Question

Vapour pressure of a solution containing 18 g of glucose and 178.2 g of water at 100°C is :
(Vapour pressure of pure water at 100°C = 760 torr)

• A. 76.0 torr
• B. 752.4 torr
• C. 7.6 torr
• D. 3207.6 torr

Answer 1

The Correct Option is B

We can use Raoult's Law to calculate the vapor pressure of the solution:

P_solution = P_{pure solvent} × X_solvent

Where:

• P_solution is the vapor pressure of the solution.
• P_{pure solvent} is the vapor pressure of the pure solvent (water in this case).
• X_solvent is the mole fraction of the solvent (water) in the solution.

Step 1: Calculate the moles of glucose (C₆H₁₂O₆) and water (H₂O)

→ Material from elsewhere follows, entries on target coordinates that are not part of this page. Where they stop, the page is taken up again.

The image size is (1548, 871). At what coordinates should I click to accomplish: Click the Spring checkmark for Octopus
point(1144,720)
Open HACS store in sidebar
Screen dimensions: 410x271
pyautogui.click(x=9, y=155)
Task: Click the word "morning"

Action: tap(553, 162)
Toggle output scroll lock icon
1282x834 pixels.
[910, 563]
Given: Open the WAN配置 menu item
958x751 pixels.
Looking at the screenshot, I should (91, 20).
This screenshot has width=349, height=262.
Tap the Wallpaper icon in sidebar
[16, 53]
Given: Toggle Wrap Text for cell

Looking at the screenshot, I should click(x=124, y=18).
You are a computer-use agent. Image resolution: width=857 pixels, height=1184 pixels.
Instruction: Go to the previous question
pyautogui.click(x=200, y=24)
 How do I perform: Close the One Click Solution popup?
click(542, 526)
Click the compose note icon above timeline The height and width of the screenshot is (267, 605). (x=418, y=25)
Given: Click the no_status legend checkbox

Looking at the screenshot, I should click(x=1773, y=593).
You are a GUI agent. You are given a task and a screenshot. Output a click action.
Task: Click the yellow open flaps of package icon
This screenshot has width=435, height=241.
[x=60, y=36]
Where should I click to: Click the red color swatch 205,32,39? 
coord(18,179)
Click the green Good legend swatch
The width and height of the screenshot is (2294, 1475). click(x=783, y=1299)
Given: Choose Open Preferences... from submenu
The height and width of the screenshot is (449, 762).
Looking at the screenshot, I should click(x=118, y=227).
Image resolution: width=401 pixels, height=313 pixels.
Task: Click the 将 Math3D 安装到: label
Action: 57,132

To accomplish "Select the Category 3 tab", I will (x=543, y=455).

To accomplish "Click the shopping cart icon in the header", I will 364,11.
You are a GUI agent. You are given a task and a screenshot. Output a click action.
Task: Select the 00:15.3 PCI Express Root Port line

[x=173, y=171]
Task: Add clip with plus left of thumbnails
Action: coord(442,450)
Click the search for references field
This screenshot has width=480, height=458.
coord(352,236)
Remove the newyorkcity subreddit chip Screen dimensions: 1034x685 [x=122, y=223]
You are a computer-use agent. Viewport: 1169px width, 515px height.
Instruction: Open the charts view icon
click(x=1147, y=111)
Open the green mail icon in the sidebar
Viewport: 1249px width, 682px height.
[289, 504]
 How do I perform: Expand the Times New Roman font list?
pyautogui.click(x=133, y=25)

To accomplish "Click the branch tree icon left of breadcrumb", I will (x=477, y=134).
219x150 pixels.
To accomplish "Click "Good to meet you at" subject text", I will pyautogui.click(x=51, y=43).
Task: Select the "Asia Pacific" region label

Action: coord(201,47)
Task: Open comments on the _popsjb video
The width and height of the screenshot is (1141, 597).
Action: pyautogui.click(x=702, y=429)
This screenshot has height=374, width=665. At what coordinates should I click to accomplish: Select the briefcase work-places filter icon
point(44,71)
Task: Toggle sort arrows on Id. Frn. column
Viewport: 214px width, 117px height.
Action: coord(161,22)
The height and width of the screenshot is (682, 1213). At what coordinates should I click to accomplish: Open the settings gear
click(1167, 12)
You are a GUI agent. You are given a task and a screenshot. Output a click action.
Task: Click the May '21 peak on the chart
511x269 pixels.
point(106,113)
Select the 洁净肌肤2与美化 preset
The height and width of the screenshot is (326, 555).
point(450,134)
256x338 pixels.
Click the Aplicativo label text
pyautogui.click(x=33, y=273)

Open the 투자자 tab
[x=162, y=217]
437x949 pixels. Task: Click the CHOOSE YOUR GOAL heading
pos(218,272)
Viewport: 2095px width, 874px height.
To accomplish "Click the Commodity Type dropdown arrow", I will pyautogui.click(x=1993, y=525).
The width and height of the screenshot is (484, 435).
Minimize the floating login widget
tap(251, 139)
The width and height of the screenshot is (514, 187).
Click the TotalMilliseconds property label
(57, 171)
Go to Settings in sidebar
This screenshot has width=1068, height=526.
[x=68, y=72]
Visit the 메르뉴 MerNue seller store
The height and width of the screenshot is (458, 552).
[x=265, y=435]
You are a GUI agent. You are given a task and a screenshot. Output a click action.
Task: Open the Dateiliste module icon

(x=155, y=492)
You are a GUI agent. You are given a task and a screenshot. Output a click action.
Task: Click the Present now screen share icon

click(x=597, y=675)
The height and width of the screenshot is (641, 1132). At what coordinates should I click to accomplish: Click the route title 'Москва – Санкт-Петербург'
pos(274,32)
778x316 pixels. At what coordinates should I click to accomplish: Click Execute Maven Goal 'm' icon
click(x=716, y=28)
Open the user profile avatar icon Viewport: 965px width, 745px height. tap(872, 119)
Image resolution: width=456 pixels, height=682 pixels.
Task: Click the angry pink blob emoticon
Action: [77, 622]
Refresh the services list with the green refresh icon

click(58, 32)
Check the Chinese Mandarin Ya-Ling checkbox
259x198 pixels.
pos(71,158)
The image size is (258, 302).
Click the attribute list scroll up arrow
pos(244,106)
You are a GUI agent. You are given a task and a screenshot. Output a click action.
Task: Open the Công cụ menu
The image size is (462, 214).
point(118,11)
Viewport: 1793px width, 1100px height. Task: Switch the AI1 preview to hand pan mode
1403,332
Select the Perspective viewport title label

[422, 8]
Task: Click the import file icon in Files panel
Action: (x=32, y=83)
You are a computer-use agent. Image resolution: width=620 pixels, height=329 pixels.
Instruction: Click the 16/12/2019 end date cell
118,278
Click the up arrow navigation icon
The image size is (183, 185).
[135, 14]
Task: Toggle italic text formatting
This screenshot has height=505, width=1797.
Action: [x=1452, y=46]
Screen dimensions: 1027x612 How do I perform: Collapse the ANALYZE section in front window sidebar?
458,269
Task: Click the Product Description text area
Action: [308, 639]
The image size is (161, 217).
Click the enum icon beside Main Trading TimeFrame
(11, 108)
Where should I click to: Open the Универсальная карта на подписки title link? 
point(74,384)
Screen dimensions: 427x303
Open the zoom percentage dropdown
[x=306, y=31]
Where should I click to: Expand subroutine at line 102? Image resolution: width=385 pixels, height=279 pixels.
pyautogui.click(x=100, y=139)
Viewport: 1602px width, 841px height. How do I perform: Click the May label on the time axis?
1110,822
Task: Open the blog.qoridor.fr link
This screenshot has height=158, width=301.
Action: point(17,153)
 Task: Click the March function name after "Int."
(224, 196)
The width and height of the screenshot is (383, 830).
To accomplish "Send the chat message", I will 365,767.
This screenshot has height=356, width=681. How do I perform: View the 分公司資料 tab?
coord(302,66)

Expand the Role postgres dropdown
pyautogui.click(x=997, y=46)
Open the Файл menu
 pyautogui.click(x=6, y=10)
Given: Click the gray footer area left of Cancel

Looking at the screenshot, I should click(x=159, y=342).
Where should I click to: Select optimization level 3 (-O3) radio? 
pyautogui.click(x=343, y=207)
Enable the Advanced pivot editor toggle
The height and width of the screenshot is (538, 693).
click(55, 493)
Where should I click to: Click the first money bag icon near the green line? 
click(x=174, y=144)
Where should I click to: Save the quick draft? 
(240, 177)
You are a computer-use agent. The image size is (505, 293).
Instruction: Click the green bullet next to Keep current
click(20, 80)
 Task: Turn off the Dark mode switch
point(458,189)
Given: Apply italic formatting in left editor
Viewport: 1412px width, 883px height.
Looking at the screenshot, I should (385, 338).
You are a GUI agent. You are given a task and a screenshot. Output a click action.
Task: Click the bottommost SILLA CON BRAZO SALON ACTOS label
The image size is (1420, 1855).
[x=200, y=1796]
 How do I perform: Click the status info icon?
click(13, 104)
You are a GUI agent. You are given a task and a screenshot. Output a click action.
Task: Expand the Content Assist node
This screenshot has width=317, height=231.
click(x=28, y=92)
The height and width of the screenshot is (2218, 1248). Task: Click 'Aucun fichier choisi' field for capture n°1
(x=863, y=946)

• Moles of glucose (C₆H₁₂O₆): Moles of glucose = \(\frac {mass\ of\ glucose}{molar\ mass\ of\ glucose}\) = \(\frac {18}{180}= 0.1\ mol\)
• Moles of water (H₂O): Moles of water =\(\frac {mass\ of\ water}{molar\ mass\ of\ water}\) = \(\frac {178.2}{18}\) g/mol = \(9.9\) mol

Step 2: Calculate the mole fraction of water (X_water)

X_water = moles of water / (moles of water + moles of glucose) = \(\frac {9.9}{(9.9 + 0.1)}= \frac {9.9}{10} = 0.99\)

Step 3: Apply Raoult's Law

P_solution = P_{pure solvent} × X_solvent P_solution = 760 torr × 0.99 P_solution = 752.4 torr

The vapor pressure of the solution is 752.4 torr, so the correct answer is (B) 752.4 torr.

Answer 2

The vapour pressure of the solution can be calculated using Raoult's Law, which states that the vapour pressure of the solution is the sum of the partial pressures of the solvent and solute.

First, calculate the mole fraction of water (solvent):

• Moles of water = mass of water / molar mass of water =\(178.2 \, \text{g} / 18 \, \text{g/mol} = 9.9\  \text{mol}\)
• Moles of glucose = mass of glucose / molar mass of glucose = \(18 \, \text{g} / 180 \, \text{g/mol} = 0.1\  \text{mol}\)

Then, calculate the mole fraction of water and use Raoult's Law to find the vapour pressure of the solution:

\(P_{\text{solution}} = X_{\text{water}} \times P_{\text{water (pure)}}\)

The calculated vapour pressure is 752.4 torr.